Today Mr Major is expected to clash with his partners during discussions on a draft treaty on European reform. He is expected to oppose possible changes to the treaty, including suggestions that border controls be dropped and qualified majority voting increased. He will also come under new pressure on the single currency.
Last night, as negotiations on the "stability pact" went late into the night, European finance ministers were expected to reach a compromise in time for today's full summit meeting. Germany appeared isolated as it continued to insist on the severest of rules and fines for countries that disobey single-currency rules after the launch. However, diplomats said sufficient political will existed on all sides to ensure a last-minute deal on the pact was done.
Failure to finalise rules for the stability pact would increase doubts about whether Europe's leadership can maintain the drive towards monetary union. It would also cause turmoil in the markets.
Also in Dublin today the design of euro banknotes will be unveiled by the European Monetary Institute, the European central-bank-in-waiting, a move intended to boost the single-currency project and capture the imagination of the public.
While clashes between Mr Major and other leaders seem inevitable, Britain's partners know it is more likely to be Mr Blair than Mr Major who will decide whether to take Britain into the single currency and who will be signing the EU reform treaty on behalf of Britain. Signing is due at the Amsterdam summit in June, after the British election. The decision on whether to join the first wave of EMU must be taken by early 1998.
In the first real sign that Mr Blair is launching shadow negotiations with Britain's European partners, he flew to Dublin for a meeting of Socialist leaders, the first time he has attended such a gathering since becoming Labour leader.
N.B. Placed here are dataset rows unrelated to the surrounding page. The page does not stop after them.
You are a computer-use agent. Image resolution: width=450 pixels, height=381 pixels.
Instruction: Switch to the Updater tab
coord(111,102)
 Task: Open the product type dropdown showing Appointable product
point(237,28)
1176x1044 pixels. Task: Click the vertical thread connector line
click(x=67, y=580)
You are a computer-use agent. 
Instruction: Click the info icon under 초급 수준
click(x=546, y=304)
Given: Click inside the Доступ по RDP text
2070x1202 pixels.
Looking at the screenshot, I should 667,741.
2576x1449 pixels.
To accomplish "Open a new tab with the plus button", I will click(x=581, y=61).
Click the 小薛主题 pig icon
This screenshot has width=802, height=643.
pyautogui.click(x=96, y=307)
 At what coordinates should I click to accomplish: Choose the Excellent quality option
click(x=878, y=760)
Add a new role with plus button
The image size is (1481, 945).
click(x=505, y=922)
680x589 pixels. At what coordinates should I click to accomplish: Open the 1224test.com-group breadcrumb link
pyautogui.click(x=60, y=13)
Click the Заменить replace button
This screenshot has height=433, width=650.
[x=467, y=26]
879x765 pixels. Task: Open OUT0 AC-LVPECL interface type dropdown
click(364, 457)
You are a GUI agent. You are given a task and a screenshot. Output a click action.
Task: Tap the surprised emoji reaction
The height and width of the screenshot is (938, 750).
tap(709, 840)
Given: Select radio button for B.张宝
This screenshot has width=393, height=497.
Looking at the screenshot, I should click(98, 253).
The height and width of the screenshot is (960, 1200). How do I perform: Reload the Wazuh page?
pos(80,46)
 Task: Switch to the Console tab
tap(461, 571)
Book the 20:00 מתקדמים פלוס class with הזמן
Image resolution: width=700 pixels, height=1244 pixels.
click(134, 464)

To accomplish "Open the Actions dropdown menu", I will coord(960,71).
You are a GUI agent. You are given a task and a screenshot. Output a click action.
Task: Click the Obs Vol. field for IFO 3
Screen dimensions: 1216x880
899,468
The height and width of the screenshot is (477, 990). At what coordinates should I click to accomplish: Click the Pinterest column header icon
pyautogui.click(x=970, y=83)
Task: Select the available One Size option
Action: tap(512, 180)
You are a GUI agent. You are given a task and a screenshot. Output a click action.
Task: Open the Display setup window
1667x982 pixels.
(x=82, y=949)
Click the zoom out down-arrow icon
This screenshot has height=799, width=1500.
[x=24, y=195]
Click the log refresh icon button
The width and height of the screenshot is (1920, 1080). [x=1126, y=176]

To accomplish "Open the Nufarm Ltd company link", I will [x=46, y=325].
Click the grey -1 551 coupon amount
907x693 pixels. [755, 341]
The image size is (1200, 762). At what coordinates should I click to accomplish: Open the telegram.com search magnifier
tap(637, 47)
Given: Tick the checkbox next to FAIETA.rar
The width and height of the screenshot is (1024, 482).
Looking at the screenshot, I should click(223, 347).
He also held talks last night with Wim Kok, Prime Minister of the Netherlands, who will become a key figure in treaty-reform talks when the Netherlands takes over the EU presidency next month. He is believed to have questioned Mr Blair on Labour's position on further integration. European leaders have fudged the most controversial reform, such as a reduction in the national veto, because they know Mr Major would say "no" before the election.
Mr Blair, determined not to be seen to be giving in to European demands, and thereby playing into Conservative hands, was expected last night to reaffirm that Labour would, like Mr Major, oppose the most integrationist plans.